Tell us about yourself

I always hesitate before answering that most common of icebreakers: ‘where are you from’? Although I was born in Saudi Arabia and lived there until I was a 15, I don’t speak of word of Arabic and never formed any kind of substantial relationship with a Saudi.

My community in Saudi Arabia consisted of my friends from the international school I attended, and an expatriate community of Pakistani families. Because I was surrounded by a sort of Pakistani community, it felt like I was going ‘home’ when I moved to Lahore as a teenager. Pakistan would also be, later in my life, the place where I started my graduate studies (also in Lahore), and where I got my first job (in Karachi). Along the way, I also spent formative years in the US (Georgia, Arizona and Indiana), where I went to college, met my wife, and became a professional academic. So – where am I from? Saudi Arabia, Pakistan and the US – or somewhere in between all this.

In 2018, I moved to London to take up a position as a geography lecturer at King’s College London. Getting to know the city and its people has been exciting and rewarding. The parks, buildings, bustling markets, overlapping systems of public transit, and the flows of people from all over the world all feed my natural geographical curiosity about how social relations and patterns are expressed spatially.

What is the area of your research?

I write about the geopolitics of large infrastructures. My dissertation examined government documents, diplomatic archives, and expert interviews to critically revaluate the Indus Waters Treaty of 1960, a celebrated treaty in the interdisciplinary field of transboundary water studies. I examined the geopolitical and political implications of the massive infrastructural development program that accompanied the treaty – the Indus Basin Plan. This plan was, at the time, the world’s largest and most expensive integrated civil engineering programme.

Over the 1960s and 1970s, a suite of hydraulic infrastructures was constructed across the Pakistani landscape – including two dams still among the largest in the world. My dissertation examined how the treaty and the accompanying plan reconfigured geopolitical and economic relations at two scales: between Pakistan and India, and between the provinces of the Pakistani federation.

More recently, I have been taking my research to another scale: the continental. I’m interested in how large inter-regional infrastructures have shaped the development programmes and imaginative geographies of a succession of imperial powers in Asia. Britain, Japan, the US, and most recently China have all tried to imagine Asia as an imperfectly integrated region that could be rearranged through the construction of a variety of large physical infrastructures, such as ports, railways, highways and energy networks. To date, I have visited nine archives in five countries to learn how and why state planners, technicians and diplomats imagined and planned the making of a world region through large infrastructures.

What is the importance of this research?

My research is provoked by, and attempts to respond to, geopolitical controversy. My dissertation was in part an attempt to develop an ecological and inter-scalar dimension to a long-standing debate in Pakistan about uneven power dynamics between the country’s provinces. My current research on inter-Asian infrastructures was prompted by a political debate in Pakistan about the infusion of Chinese capital into the country, under the umbrella of the China-Pakistan Economic Corridor (CPEC).

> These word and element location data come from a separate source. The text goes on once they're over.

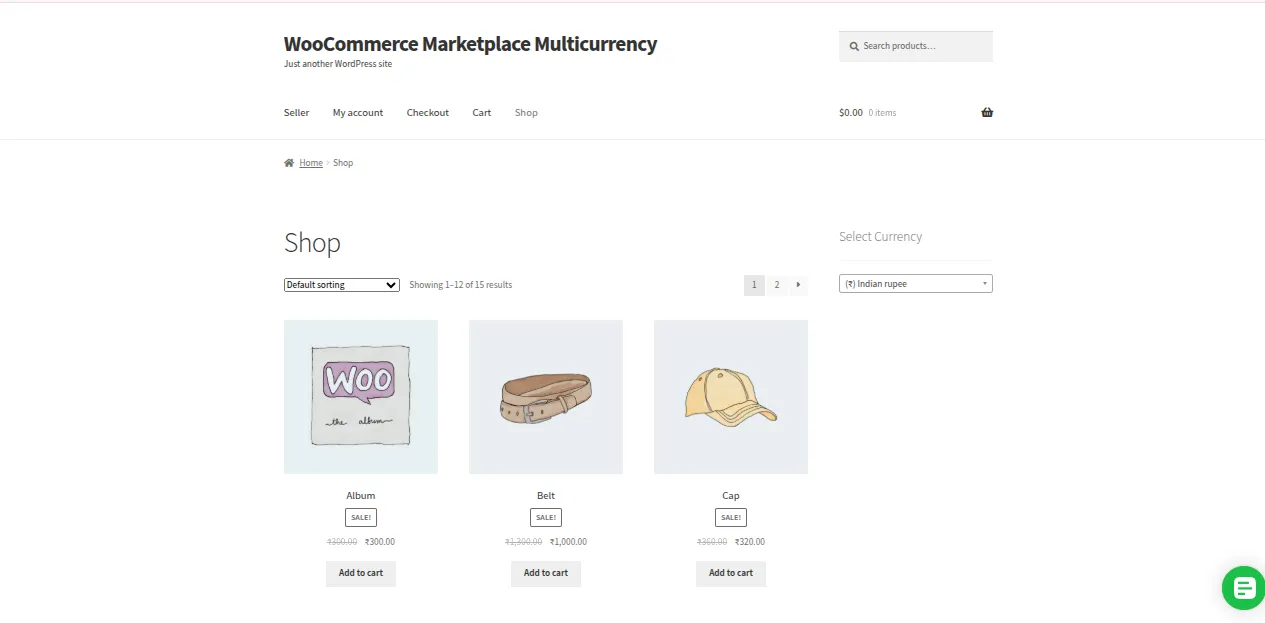Add Cap to cart
Image resolution: width=1265 pixels, height=623 pixels.
(731, 573)
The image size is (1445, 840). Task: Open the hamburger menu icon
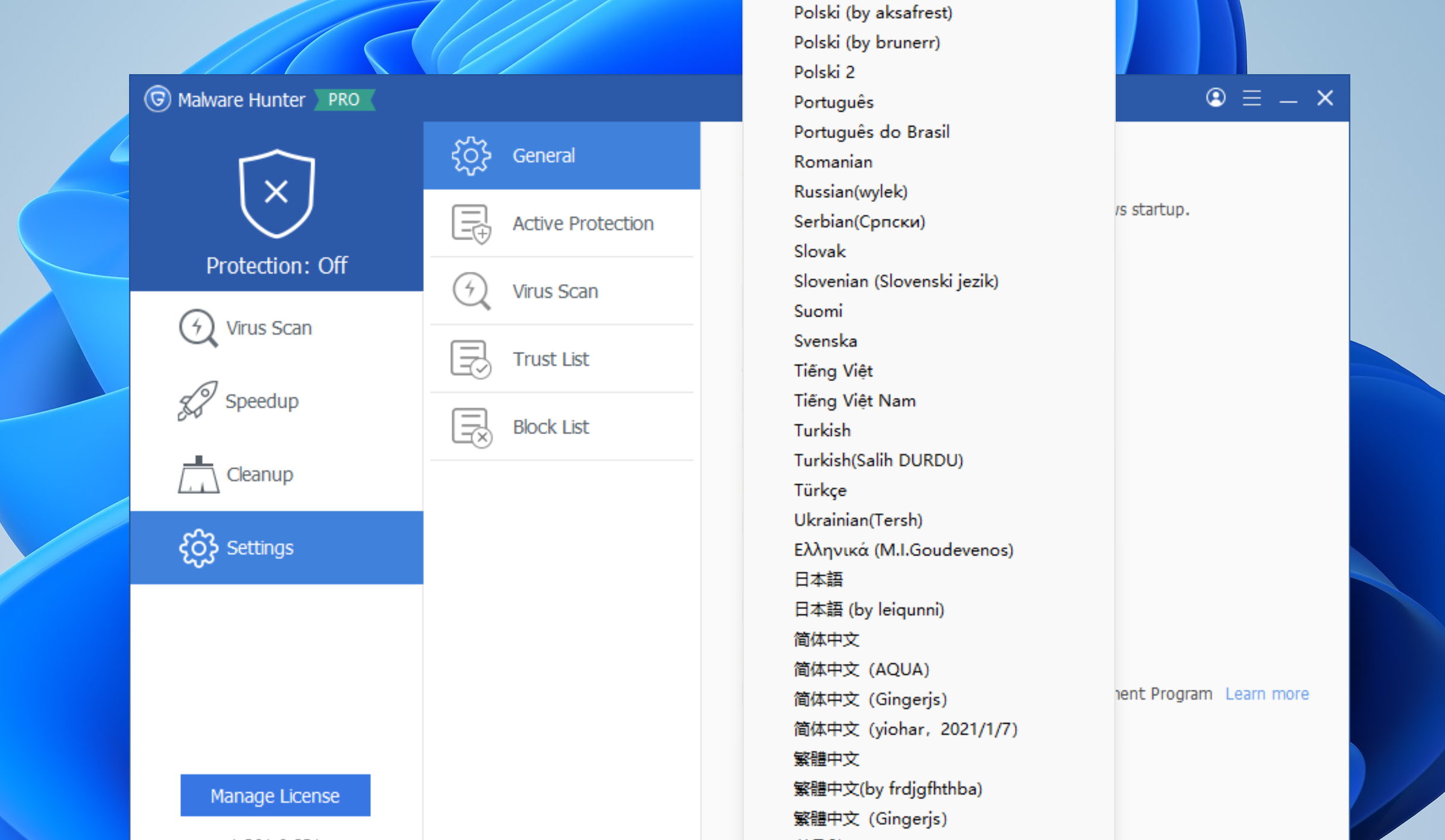pos(1251,98)
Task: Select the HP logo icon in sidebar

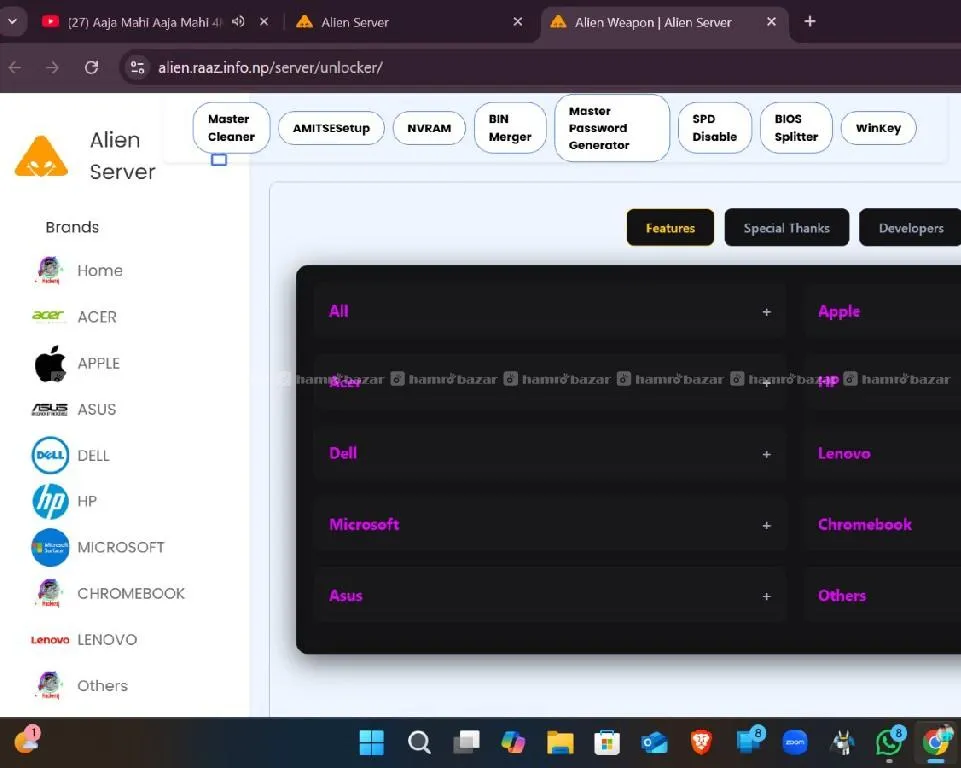Action: [50, 501]
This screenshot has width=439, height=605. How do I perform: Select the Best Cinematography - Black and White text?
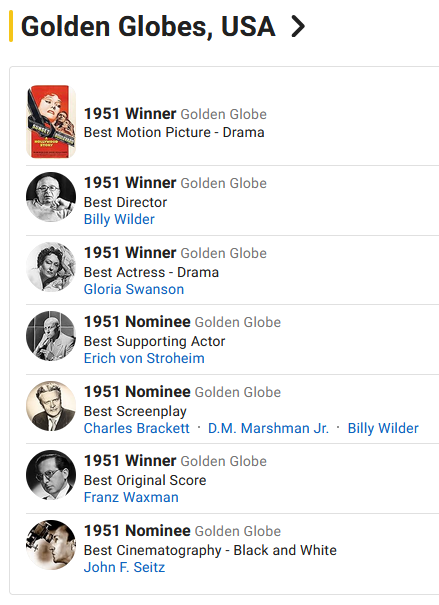(210, 550)
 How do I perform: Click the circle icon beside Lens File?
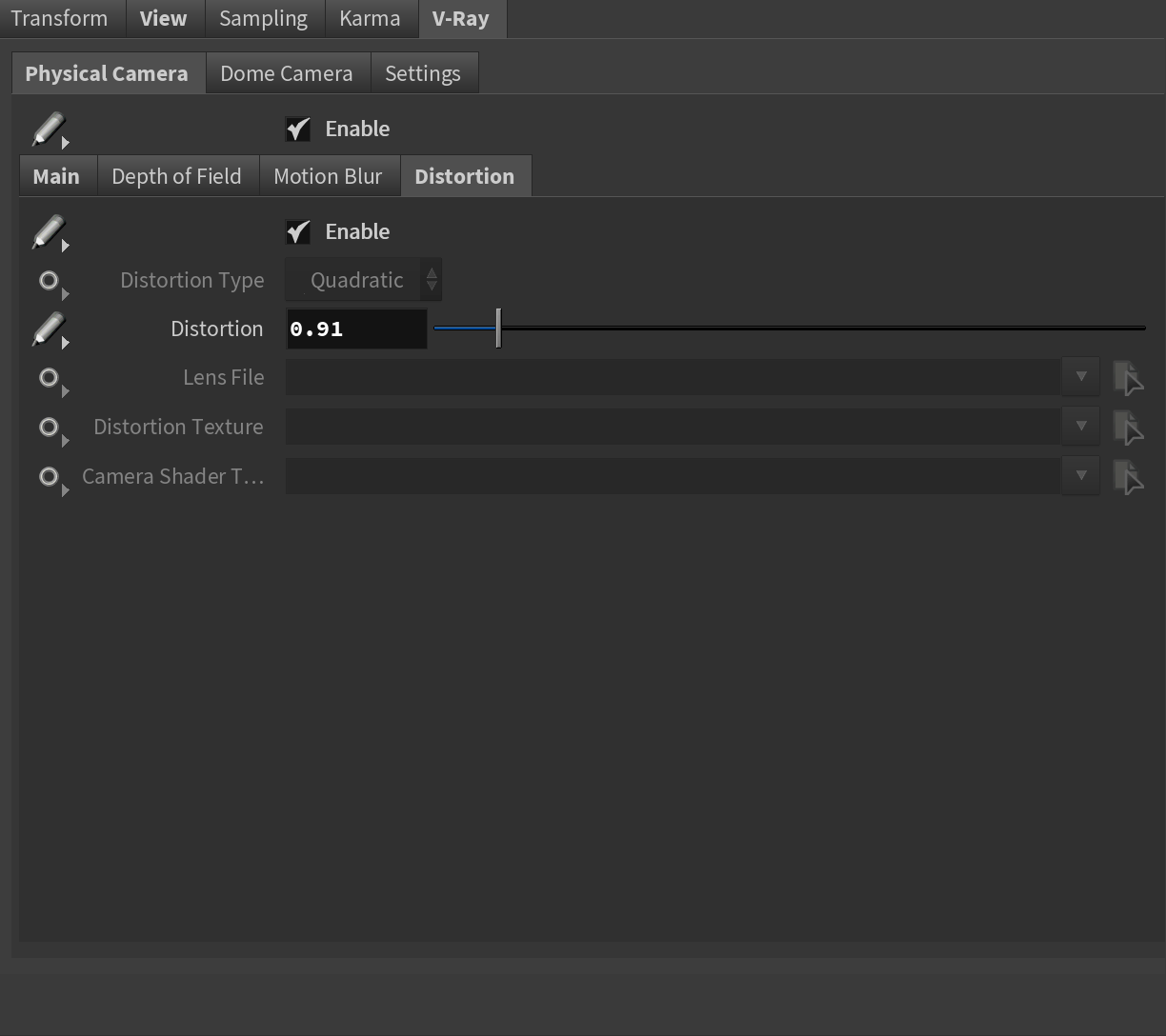click(49, 378)
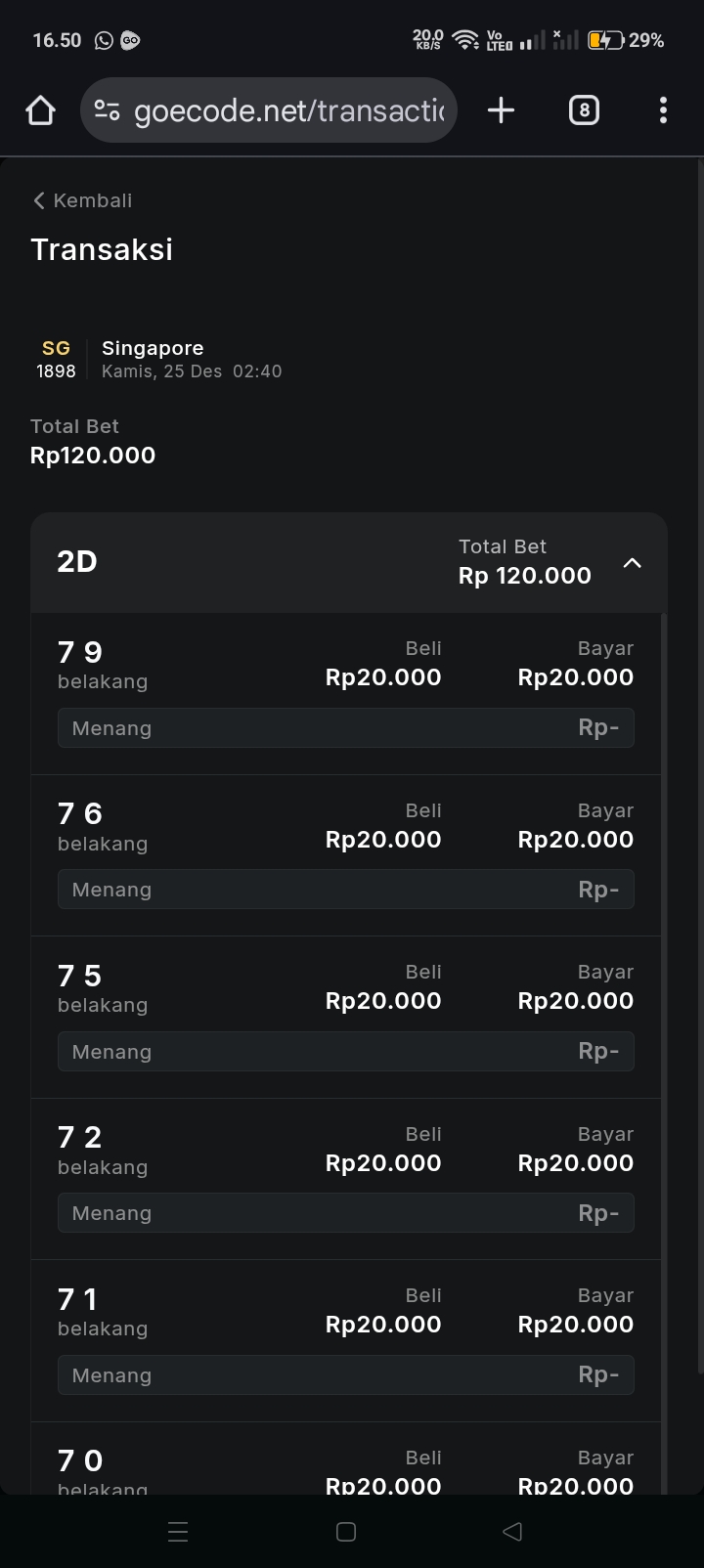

Would this flood of capital be good for the country’s economy and political development – or would it lock Pakistan into a dependent and damaging relationship to a stronger power? As I began to investigate the operations of Chinese infrastructural capital, I realised that these debates were happening all over Asia, and indeed across much of Africa and Latin America.

This research is important because too often debates around international relations and geopolitics occur without considering how historical geography, uneven power relations between regions and classes, and cultural politics shape the way infrastructures are imagined, implemented, and received. My goal with the book that comes out of this research, tentatively titled ‘Mastering geography: Empire, infrastructure, and the making of a world region’, is to offer an account of infrastructure-led development that is historically nuanced, spatially sensitive, and attentive to the uneven political geography of power.